The Judiciary

The Novegradian Judiciary consists of three separate court systems. Two of these, the civil courts and the special courts, fall under the partial jurisdiction of the Ministry of Justice. The third, the constitutional courts, are fully independent, relying only on the Council of Nations and President to approve judges.

The Civil Courts

The civil courts are responsible for handling criminal and other civil cases. There are four tiers of civil courts.

The local courts hear small criminal cases and civil suits. There are 780 such courts.

The district courts have original jurisdiction over most major criminal and civil cases, and also handle appeals from local courts. There are 78 such courts.

The appellate courts hear appeals from district courts, and also try those charged with crimes against the state. There are 45 such courts, one located in the capital of each oblost.

The Supreme Court of Justice in Novegráde Velíkei is the highest of the civil courts, and hears appeals from the appellate courts and has original jurisdiction over inter-oblost cases.

Each court is headed by a single judge, and jury if needed. For more complex cases, up to three judges may preside.
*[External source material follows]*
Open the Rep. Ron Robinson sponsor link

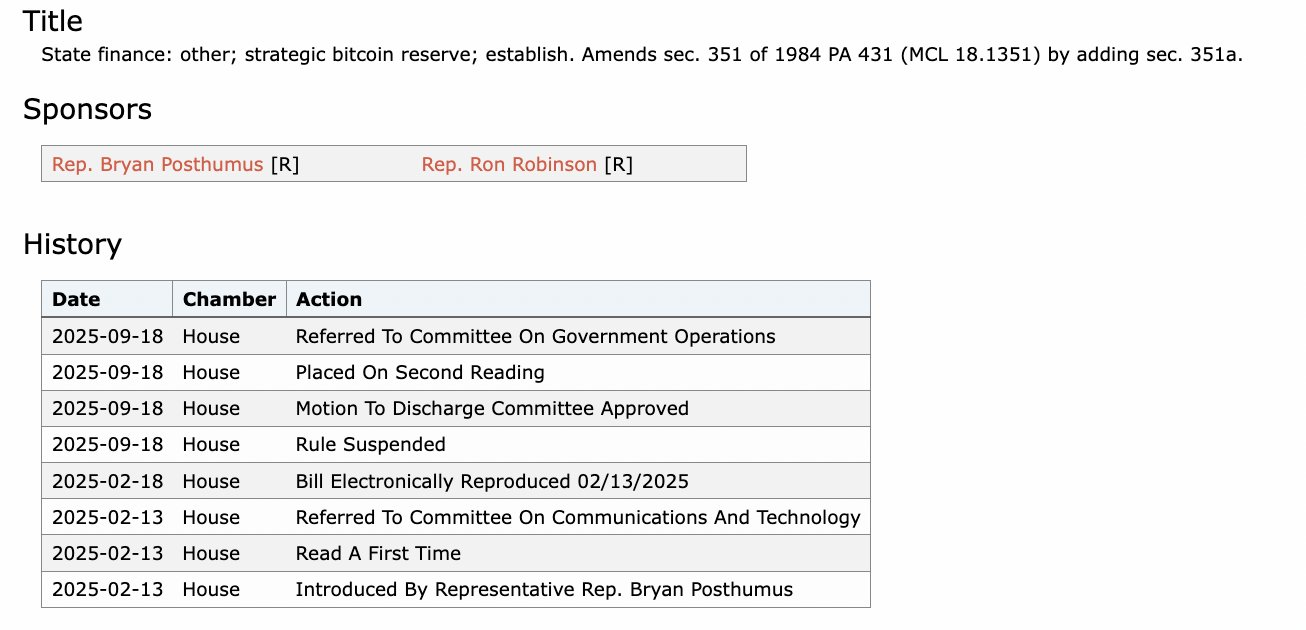pyautogui.click(x=509, y=164)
Judges are selected by the Ministry of Justice and juries out of the populace, except in the Supreme Court, where the three judges are nominated by the President and approved by the Council of Nations.

The Special Courts

The special courts, which are organized into three tiers, handle specific types of cases.

The administrative courts handle cases between the government administration and private individuals or businesses. These may include issues involving permits, environmental regulations, social security, and suits against the government. There are 45 local courts, 16 district courts, and the Supreme Administrative Court in Néugrade.

The labor courts handle disputes between workers and employers, especially involving bargaining agencies, working conditions, and workers' compensation. There are 88 local courts, 15 district courts, and the Supreme Labor Court in Vóloğda.

The tax courts handle tax disputes. There are 15 local courts and the Supreme Tax Court in Novegráde Velíkei.

The patent courts handle intellectual property disputes. There are 16 local courts and the Supreme Patent Court in Vítebeske.

Judges in each of these courts are appointed by the Ministry of Justice, except in the Supreme Courts, whose judges are nominated by the President and approved by the Council of Nations.

The Constitutional Courts

The Constitutional Courts are the most powerful, as they have the power of judicial review. As such, they can declare legislation unconstitutional and can overturn the results of any other court within their jurisdiction. The 45 district courts are each presided by a panel of seven judges, and the Federal Constitutional Court in Novegráde Velíkei is presided by fifteen. They are responsible for all cases of constitutionality.

The constitutional courts are almost completely separated from the Ministry of Justice, so that the executive office does not have complete control of them. All justices must be approved by both the President and Council of Nations and serve life terms. They also have their own budget separate from the other courts.